Locate the line containing "Where should I" in the entries below, then retype it and every later line exactly, leaving out pictures.

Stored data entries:
=== Section Start ===

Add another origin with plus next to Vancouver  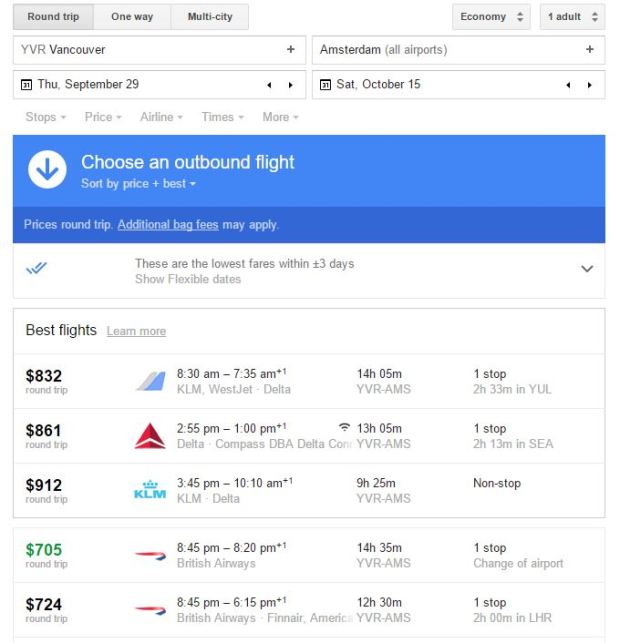(x=291, y=50)

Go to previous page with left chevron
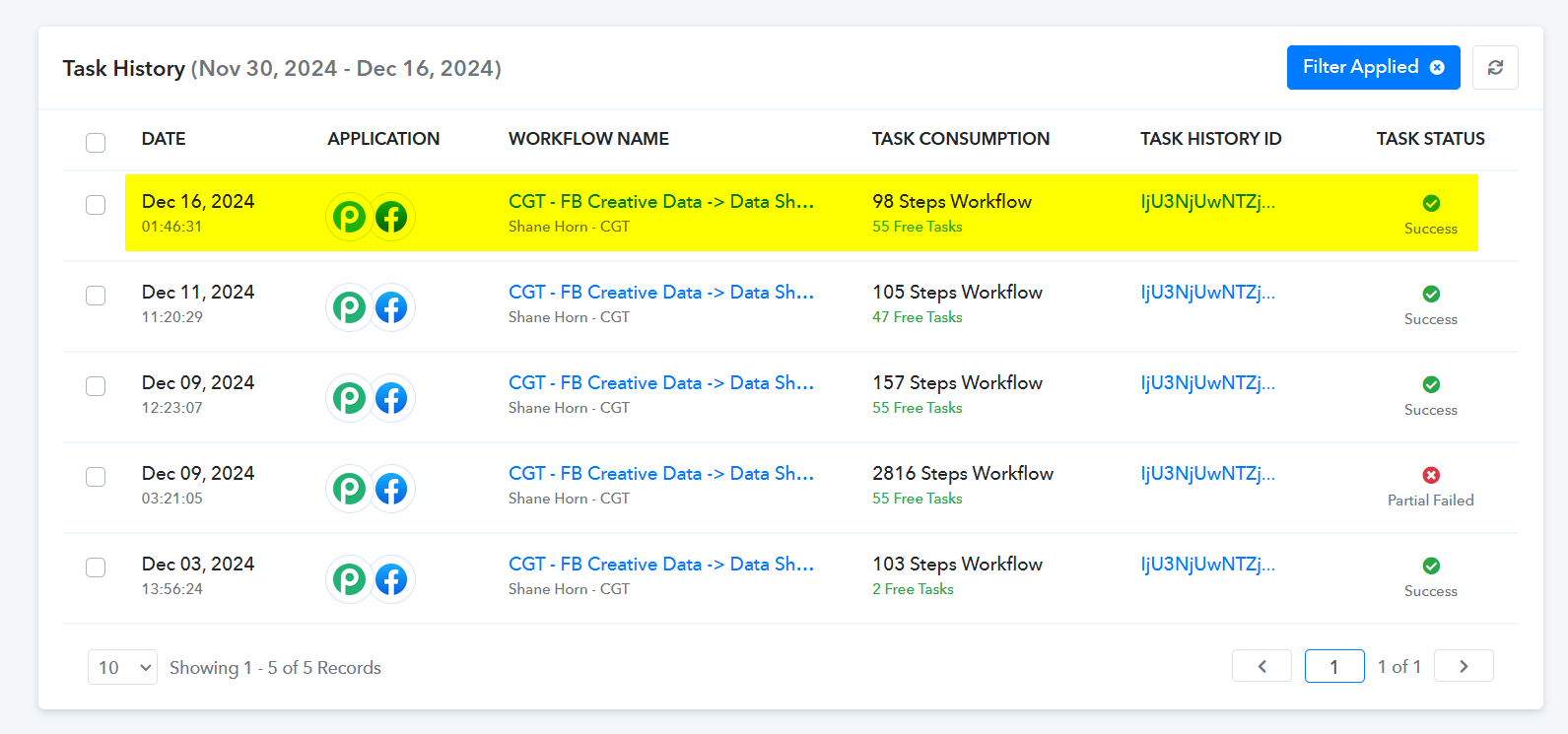(1261, 666)
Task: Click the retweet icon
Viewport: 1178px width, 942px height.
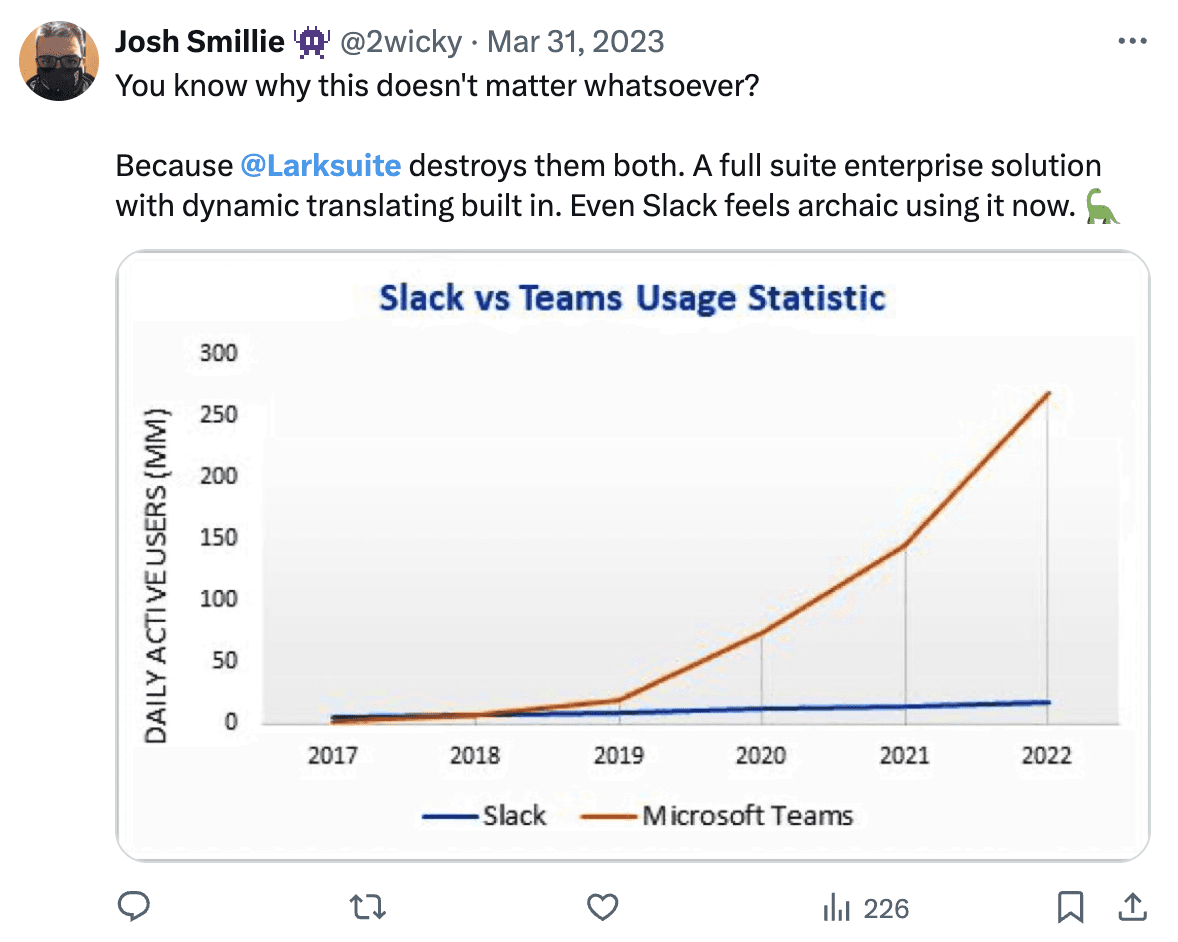Action: 368,907
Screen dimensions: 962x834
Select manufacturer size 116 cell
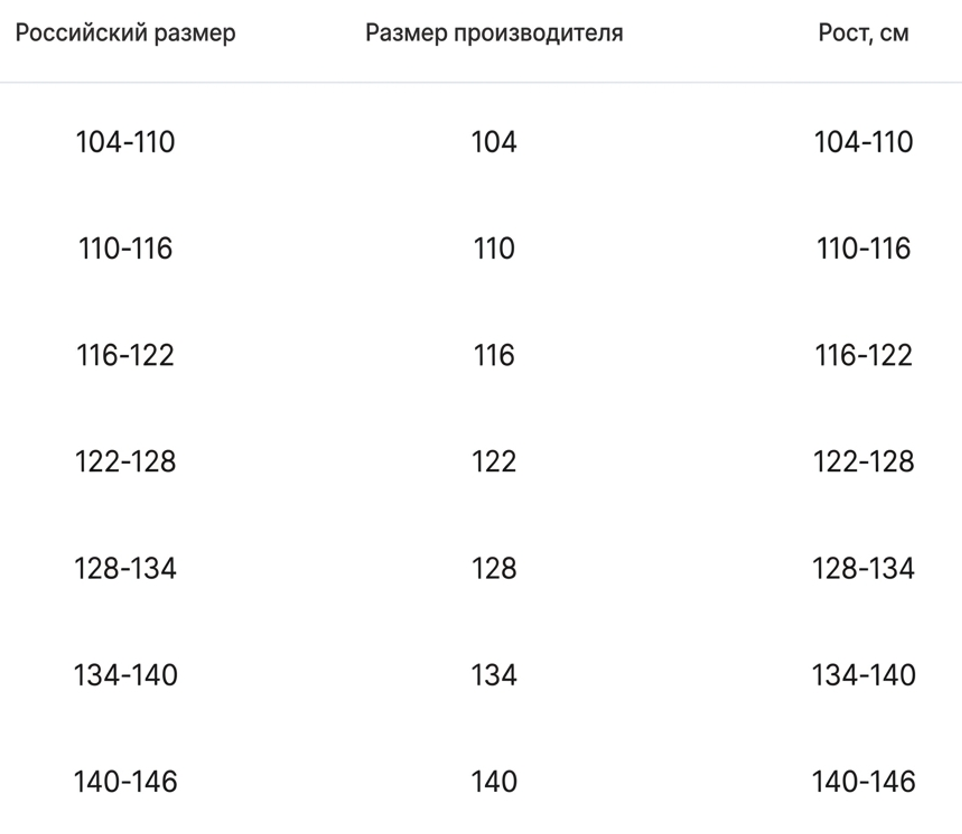(494, 355)
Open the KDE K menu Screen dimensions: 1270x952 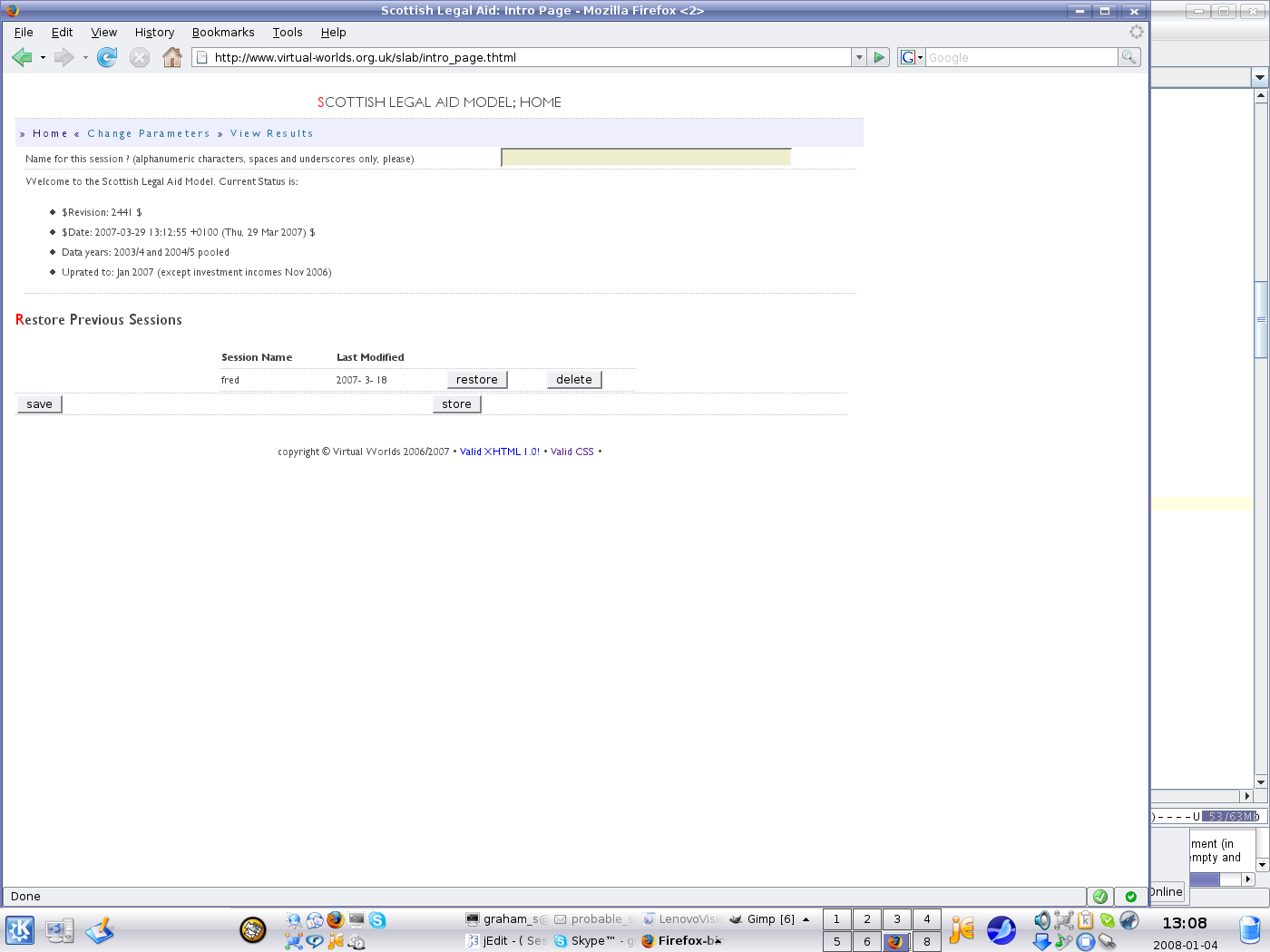pos(20,930)
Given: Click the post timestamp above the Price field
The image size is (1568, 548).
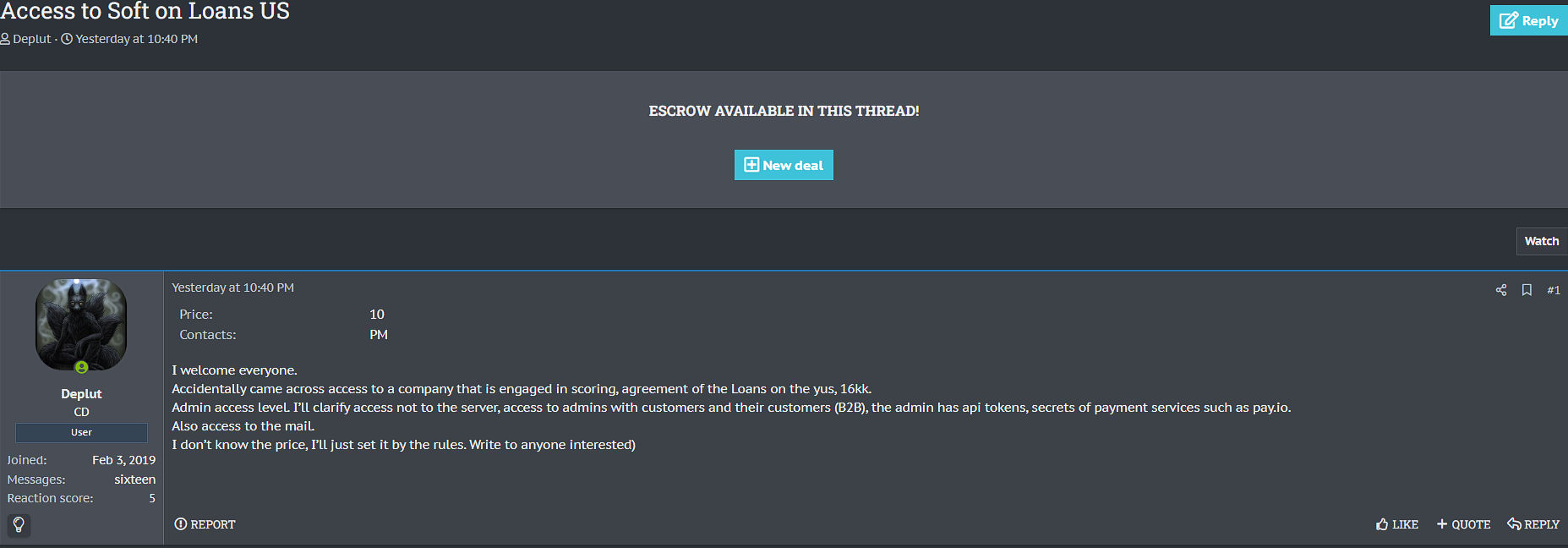Looking at the screenshot, I should (x=232, y=288).
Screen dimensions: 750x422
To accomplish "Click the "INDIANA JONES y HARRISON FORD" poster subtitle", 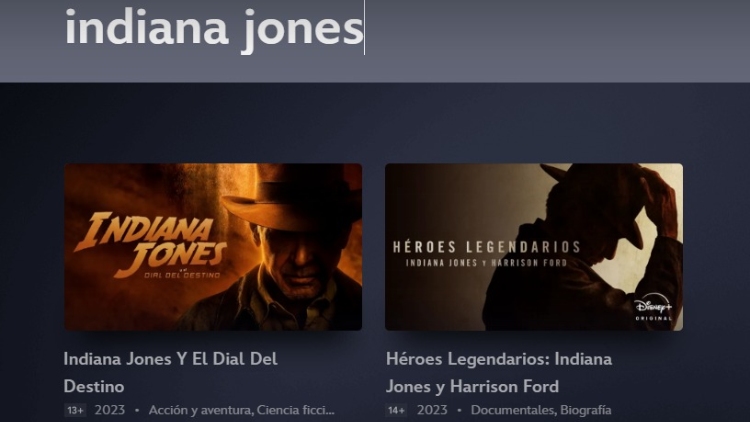I will tap(486, 263).
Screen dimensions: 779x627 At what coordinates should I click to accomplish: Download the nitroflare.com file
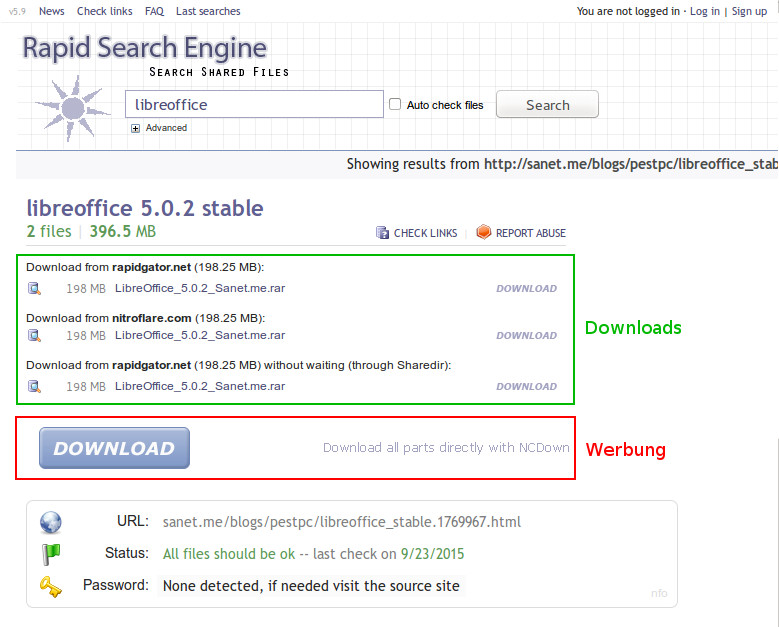click(526, 336)
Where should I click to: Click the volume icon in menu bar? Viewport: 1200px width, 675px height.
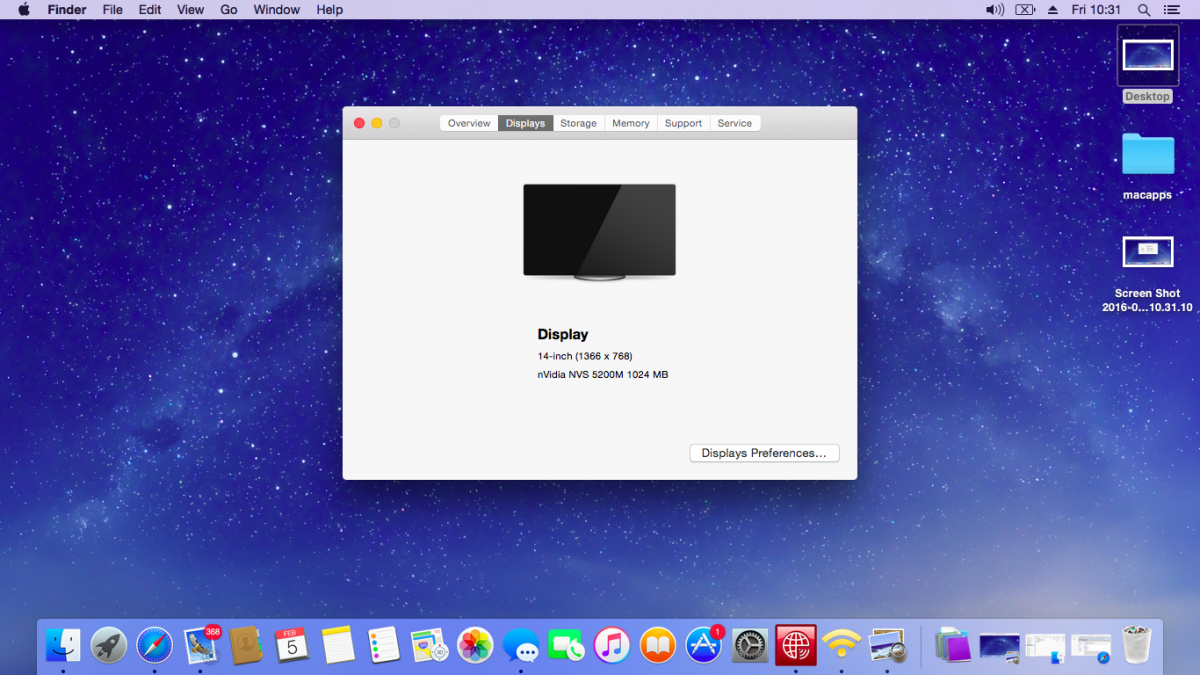click(994, 10)
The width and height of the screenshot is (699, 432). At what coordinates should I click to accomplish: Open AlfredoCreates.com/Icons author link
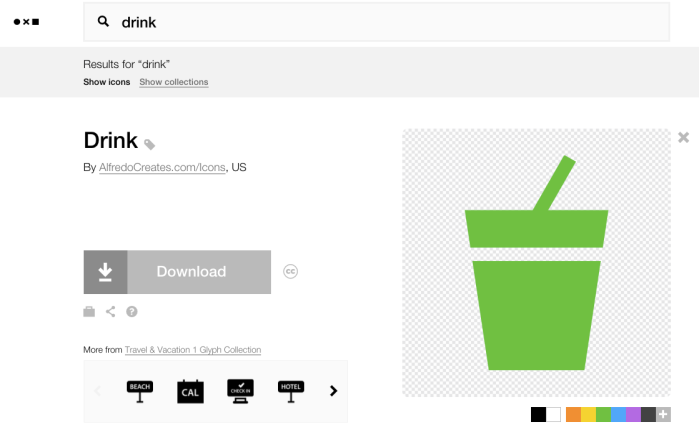[x=162, y=168]
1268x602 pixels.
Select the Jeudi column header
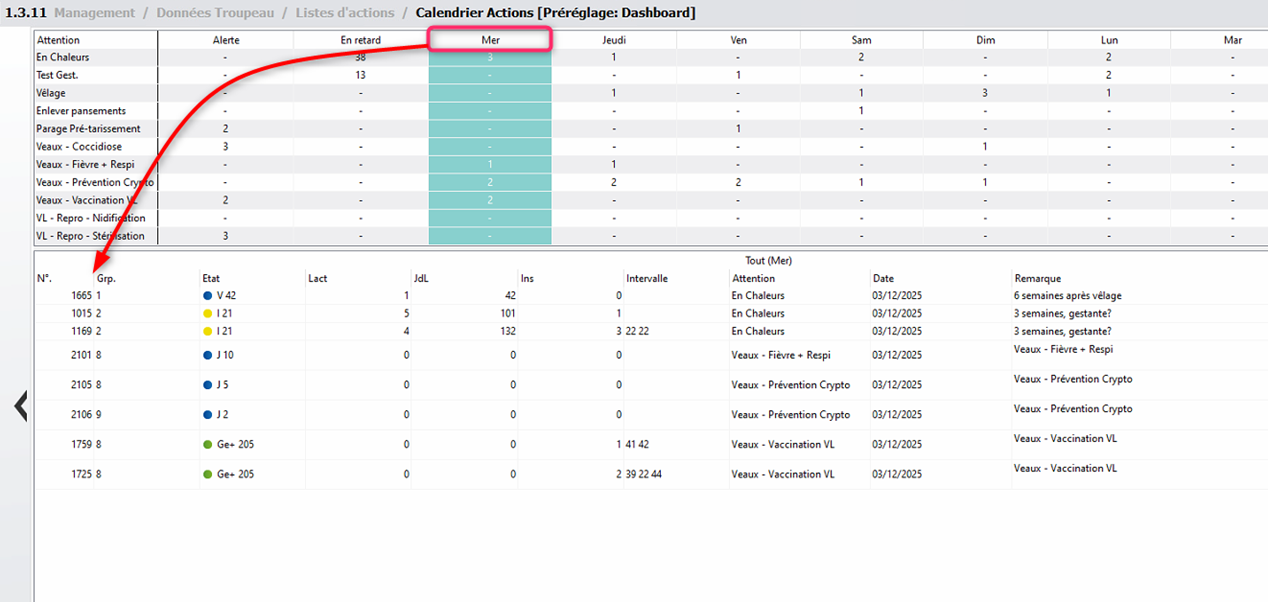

=== Section End ===

→ THE ANSWER
Where should I click to: Click the volume icon in menu bar? Viewport: 1200px width, 675px height.
click(994, 10)
The width and height of the screenshot is (699, 432). At what coordinates should I click to accomplish: Open AlfredoCreates.com/Icons author link
[x=162, y=168]
1268x602 pixels.
Select the Jeudi column header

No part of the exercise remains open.